Selain itu, buku ini juga membantu penerjemah untuk memahami aspek sosial dan budaya di mana bahasa Jepang digunakan. Seorang penerjemah tidak cukup hanya menguasai aspek kebahasaan, tetapi ia juga harus memahami aspek di luar bahasa, yakni sosial, budaya, bahkan politik. Perkembangan teknologi telah memudahkan kita untuk memahami teks asing dengan diciptakannya kamus digital. Akan tetapi, tidak jarang kamus digital tidak cukup membantu karena padanan kata yang ditemukan dirasa tidak tepat dan tidak sepadan di dalam konteks yang kita hadapi. Penerjemah tidak jarang menyadari, jika diterjemahkan maka akan menimbulkan permasalahan dan dapat mengganggu kelancaran interaksi dan komunikasi. Bagaimana posisi saya sebagai penerjemah dalam memutuskan bagaimana saya menerjemahkan? Buku ini akan membantu Anda untuk memahami situasi tersebut.
Esther Risma Purba menyelesaikan studi S1 di Program Studi Sastra Jepang UGM Yogyakarta pada tahun 2001. Selama studi, berkesempatan belajar selama 1 tahun di Tokyo University of Foreign Studies pada tahun 1999–2000 dengan beasiswa dari Monbukagakusho Jepang. Studi S2 ditempuh di Program Pascasarjana Kajian Wilayah Jepang Universitas Indonesia. Antara tahun 2001–2002, pernah menjadi pekerja lepas sebagai interpreter di Dinas Kebudayaan dan Pariwisata Kota Yogyakarta dan Sumatra Utara sebelum kemudian bekerja menjadi sekretaris merangkap penerjemah di beberapa perusahaan joint venture Jepang–Indonesia di Jawa Barat dan Jakarta hingga tahun 2008. Ia pernah mengajar bahasa Jepang di Universitas Nasional Jakarta, STBA LIA Pengadegan Jakarta Selatan, dan Universitas Bina Nusantara Jakarta, dan sejak tahun 2009 menjadi dosen tetap di Program Studi Sastra Jepang Universitas Brawijaya. Penelitian yang pernah dilakukan di antaranya berjudul: Memory, Time, and Space, in Several Japanese Atomi-Bomb Poems yang dipresentasikan di LITCRI pada tahun 2015 di Istanbul; Lake Toba Tourism: Image, Identity, and Representation pada tahun 2016 di Universitas Freiburg, Jerman.

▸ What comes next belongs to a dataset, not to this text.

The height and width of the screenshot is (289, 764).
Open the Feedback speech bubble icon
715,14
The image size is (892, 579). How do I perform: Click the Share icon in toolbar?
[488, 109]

Hingga kini telah mengampu mata kuliah peminatan Budaya dan Sastra, Penerjemahan, Tata Bahasa, Menulis Kanji, Membaca dan Mengarang, dan Sejarah Jepang di Program Studi Sastra Jepang Universitas Brawijaya.

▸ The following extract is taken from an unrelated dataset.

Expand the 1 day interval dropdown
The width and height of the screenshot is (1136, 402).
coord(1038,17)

Santi Andayani lahir di Blitar pada tahun 1981. Menyelesaikan pendidikan S1 dan S2 di Fakultas Ilmu Budaya UGM. Pernah bekerja sebagai penerjemah di perusahaan. Sejak tahun 2022 diberi amanah menjadi ketua program studi Sastra Jepang Universitas Brawijaya. Selain mengajar mata kuliah Penerjemahan, saat ini juga mengajar mata kuliah keterampilan Menyimak, Berbicara, Menulis Kanji, Membaca dan Mengarang, dan Tata Bahasa di Program Studi Sastra Jepang Fakultas Ilmu Budaya Universitas Brawijaya.